As of December 31, 2017, Teradata has net operating loss ("NOL") and tax credit carryforwards totaling $59 million (tax effected and before any valuation allowance offset and application of recognition criteria for uncertain tax positions). Of the total tax carryforwards, $15 million are NOL's in the U.S. and certain foreign jurisdictions, a small portion of which will begin to expire in 2019 and $44 million are California R&D tax credits that have an indefinite carryforward period (which has a $32 million valuation allowance offset recorded).
Prior to the enactment of the Tax Act, the Company had not provided for taxes on the undistributed earnings of its foreign subsidiaries as the Company either reinvested or intended to reinvest those earnings outside of the U.S. As a result of the 2017 Tax Act, the Company has changed its indefinite reinvestment assertion related to foreign earnings that have been taxed in the U.S. and now considers a majority of these earnings no longer indefinitely reinvested. As a result of U.S. tax reform legislation, distributions of profits from non-U.S. subsidiaries are not expected to cause a significant U.S. tax impact in the future. However, these distributions may be subject to non-U.S. withholding taxes if profits are distributed from certain jurisdictions. The Company has not recorded any provisional foreign or state tax expense with respect to earnings which have been subject to federal income tax as they either would not be taxable upon remittance or they are considered permanently reinvested.
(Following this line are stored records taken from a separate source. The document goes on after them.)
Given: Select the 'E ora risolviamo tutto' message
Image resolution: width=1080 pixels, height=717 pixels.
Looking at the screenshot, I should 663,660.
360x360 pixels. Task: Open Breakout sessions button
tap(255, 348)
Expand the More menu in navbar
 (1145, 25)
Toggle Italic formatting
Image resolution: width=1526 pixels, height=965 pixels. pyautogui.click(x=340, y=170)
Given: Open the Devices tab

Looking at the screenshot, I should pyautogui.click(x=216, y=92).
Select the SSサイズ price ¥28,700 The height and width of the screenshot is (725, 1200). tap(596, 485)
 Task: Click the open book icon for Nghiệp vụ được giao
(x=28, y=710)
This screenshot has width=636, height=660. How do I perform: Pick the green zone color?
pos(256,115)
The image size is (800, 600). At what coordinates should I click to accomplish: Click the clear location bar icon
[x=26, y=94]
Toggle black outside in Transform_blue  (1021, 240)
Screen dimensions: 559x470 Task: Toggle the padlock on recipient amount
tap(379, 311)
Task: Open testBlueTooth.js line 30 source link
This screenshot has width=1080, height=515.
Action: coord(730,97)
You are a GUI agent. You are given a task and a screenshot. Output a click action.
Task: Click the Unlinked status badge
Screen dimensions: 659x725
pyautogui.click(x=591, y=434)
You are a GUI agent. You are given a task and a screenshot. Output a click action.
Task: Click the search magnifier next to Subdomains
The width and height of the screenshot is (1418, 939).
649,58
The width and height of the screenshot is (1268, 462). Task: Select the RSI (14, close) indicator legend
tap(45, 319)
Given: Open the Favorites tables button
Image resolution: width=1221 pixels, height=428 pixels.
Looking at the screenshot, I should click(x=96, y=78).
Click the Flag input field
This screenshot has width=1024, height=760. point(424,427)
Additional information and analysis are needed to determine the final amount of deferred tax liability considering factors such as whether non-U.S. entities are subject to withholding taxes, have reserve requirements, or have projected working capital and other capital needs in the country where the earnings were generated that would result in a decision to indefinitely reinvest a portion or all their earnings. The Company will disclose any future impact, if any, in the reporting period in which the accounting is completed, which will not exceed one year from the date of enactment of the Tax Act in accordance with SAB 118.
The Company may recognize the tax benefit from an uncertain tax position only if it is more likely than not that the tax position will be sustained on examination by the taxing authorities, based on the technical merits of the position. The Company reflects any interest and penalties recorded in connection with its uncertain tax positions as a component of income tax expense.
As of December 31, 2017, the Company’s uncertain tax positions totaled approximately $28 million, of which $2 million is reflected in current taxes payable as it is anticipated the liability will be settled within the next twelve months, and $14 million is reflected in the other liabilities section of the Company’s balance sheet as a non-current liability. The remaining balance of $12 million of uncertain tax positions relates to certain tax attributes both generated by the Company and acquired in various acquisitions, which are netted against the underlying deferred tax assets recorded on the balance sheet. The entire balance of $28 million in uncertain tax positions would cause a decrease in the effective income tax rate upon recognition. Teradata has recorded $2 million of interest accruals related to its uncertain tax liabilities as of December 31, 2017.
Below is a roll-forward of the Company’s liability related to uncertain tax positions at December 31:
In millions
2017
 
2016
Balance at January 1
$
30

 
$
38

Gross decreases for prior period tax positions
(1
)
 
(7
)
Gross increases for current period tax positions
3

 
3

Decreases due to the lapse of applicable statute of limitations
(4
)
 
(4
)
Balance at December 31
$
28

 
$
30


The Company and its subsidiaries file income tax returns in the U.S. and various state jurisdictions, as well as numerous foreign jurisdictions. As of December 31, 2017, the Company has ongoing tax audits in a limited number of state and foreign jurisdictions. However, no material adjustments have been proposed or made in any of these examinations to date, which would result in any incremental income tax expense in future periods to the Company. The Company's tax returns for years 2014-2017 are still open for assessment by tax authorities in its major jurisdictions.